Formulation and Quality – Chemical
2019 PharmSci 360
Polymers have been widely used in pharmaceutical solid dispersion based products to significantly improve the drug dissolution and the subsequent absorption of some poorly soluble drugs. To successfully formulate such products, the drug needs to be highly miscible with the polymer. However the preformulation stage of screening suitable polymers is often a lengthy process requiring the use of a range semi-empirical, theoretical and experimental methods. Here we developed and report on the use of a simple hot stage microscopy based method, thermal analysis by structure characterization (TASC), to screen the miscibility of drug-polymer combinations.
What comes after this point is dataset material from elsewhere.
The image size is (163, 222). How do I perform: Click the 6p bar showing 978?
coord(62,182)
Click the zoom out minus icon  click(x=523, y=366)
TASC is performed by analyzing changes in the features of crystalline drug particles that are heated in a linear fashion and melted on a thin layer of the polymer of interest. Obtaining the melting point depression of the drug by the polymer which is key for assessment of drug-polymer miscibility. The speed of TASC analysis is 20-40 times faster than with conventional differential scanning calorimetry (DSC) method. Moreover there is no loss of sensitivity. Each TASC run required only 1/1000th of the quantity of the material that is needed for a conventional DSC test. With the intension of exploring the automation potential of TASC method for rapid formulation screening, the full TASC plots of all drug-polymer pairs were analysis using PCA. The PCA results confirmed the ability of TASC to sort the drug-polymer combinations based on the degree of the melting depression which is directly related to the degree of miscibility of the drug in the polymer. This demonstrated the clear potential of TASC being developed into automatic rapid formulation screening tool for drug-polymer based formulations.